Twin-to-twin transfusion syndrome (TTTS) is a specific complication unique to multiple pregnancies that have just a single placenta (monochorionic twins). It develops when there is an unbalanced transfer of blood from one foetus to the other by means of abnormal, interconnecting blood vessels (anastomoses) running through the shared placenta. The foetus transferring the blood is known as the “donor”, while the foetus accepting it is called the “recipient”.
What is a monochorionic twin pregnancy?
One of the most important aspects in the management of multiple pregnancies is the diagnosis of chorionicity, in other words, identifying how many placentae are present.
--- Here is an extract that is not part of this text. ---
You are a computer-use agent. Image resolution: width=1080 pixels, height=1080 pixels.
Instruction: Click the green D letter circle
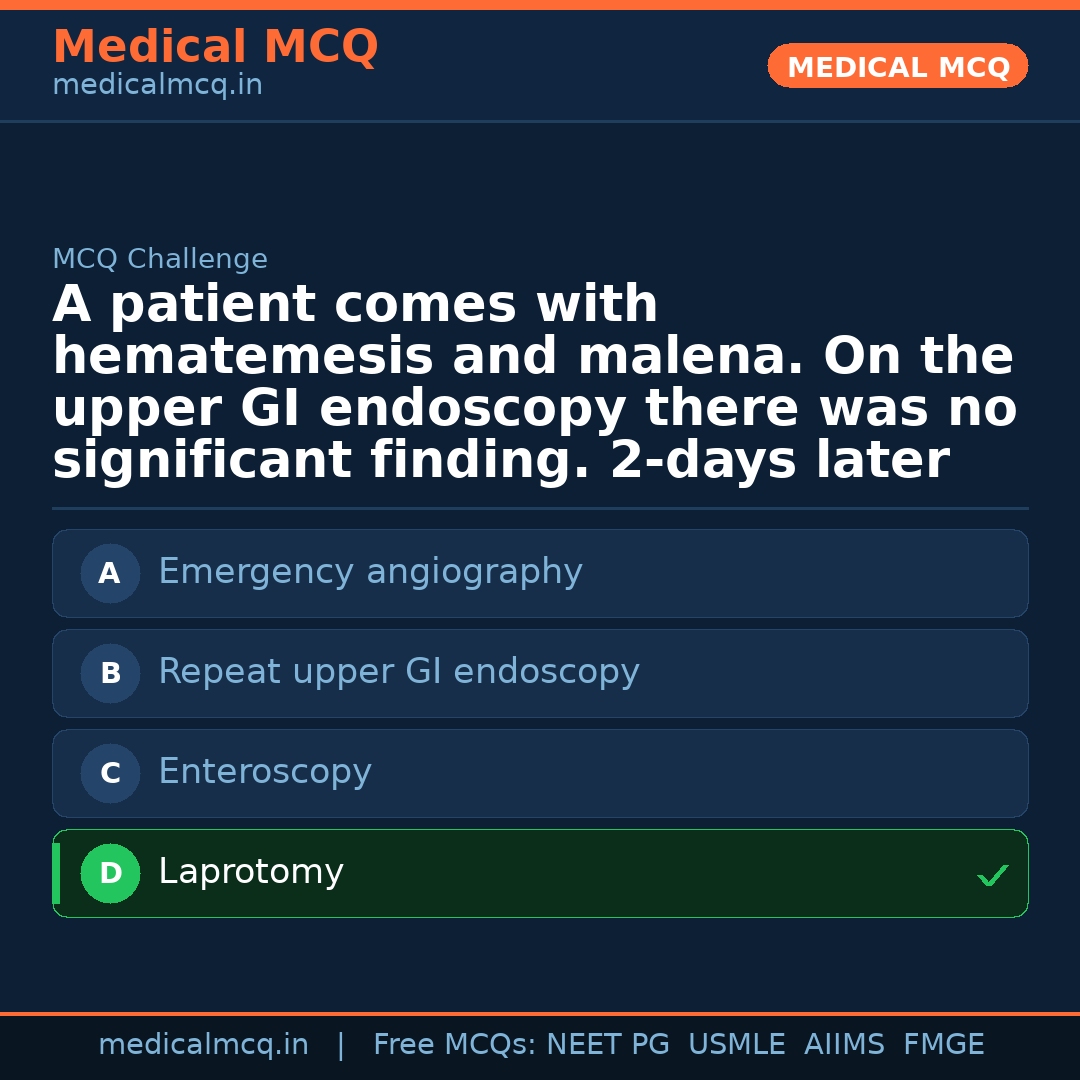point(110,873)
Twin pregnancies can be classified as depending on the number of placentae:
one shared placenta (monochorionic)
two independent placentae (dichorionic)
Chorionicity must be diagnosed before week 15 in order to consider the result reliable. Monochorionic pregnancy is diagnosed by identifying the T sign in ultrasound images (direct connection between the two amniotic membranes without any interposing placenta); this is possible in almost 100% of cases at this gestational age. In a dichorionic pregnancy the chorion (placenta) extends between the two amniotic sacs, observed as a λ sign (lambda) in ultrasounds.
Monochorionic pregnancies are further categorised as:
two amniotic sacs (diamniotic)
both foetuses share a single amniotic sac (monoamniotic)
Is twin-to-twin transfusion syndrome very common?
There is one monochorionic (MC) twin pregnancy in every 250 pregnancies, they correspond to around 20% of all twin pregnancies and 70% of monozygotic pregnancies (those derived from a single ovum).
The incidence of twin-to-twin transfusion syndrome is 10–15% of monochorionic pregnancies and so it affects approximately 1 in every 3,000 pregnancies.
Types of twin-to-twin transfusion syndrome
The classification is based on ultrasound data and categorises the severity of the syndrome. It is divided into 5 stages (I–V). In stages I and II the foetuses do not present any severe cardiovascular alterations. More severe alterations start to develop in stage III and by stage IV one of the foetuses will present advanced heart failure.
Stage I. There is amniotic fluid imbalance between the donor and recipient (polyhydramnios/oligohydramnios). The bladders also present different sizes; the recipient has a full and swollen bladder throughout the ultrasound examination, whereas the donor has a smaller bladder.
Stage II. The donor foetus’ bladder is no longer visible.
Stage III. This is a more advanced stage of the disease in which alterations appear in the recipient and/or donor foetus’ circulation; these are the result of haemodynamic changes secondary to an increase (hypervolaemia) or decrease (hypovolaemia) in the total volume of blood circulating in each foetus. The most common alterations are:
Absent or reversed end-diastolic flow in the donor and/or recipient’s umbilical artery.
Absent or negative A wave in the ductus venosus (usually in the recipient).
Umbilical vein with pulsatile flow (usually in the recipient).
Stage IV. Hydrops in either of the foetuses (accumulations of fluid in two or more foetal compartments, e.g., subcutaneous, pleural effusion, ascites, pericardial effusion).
Stage IV. Intrauterine death of one or both twins.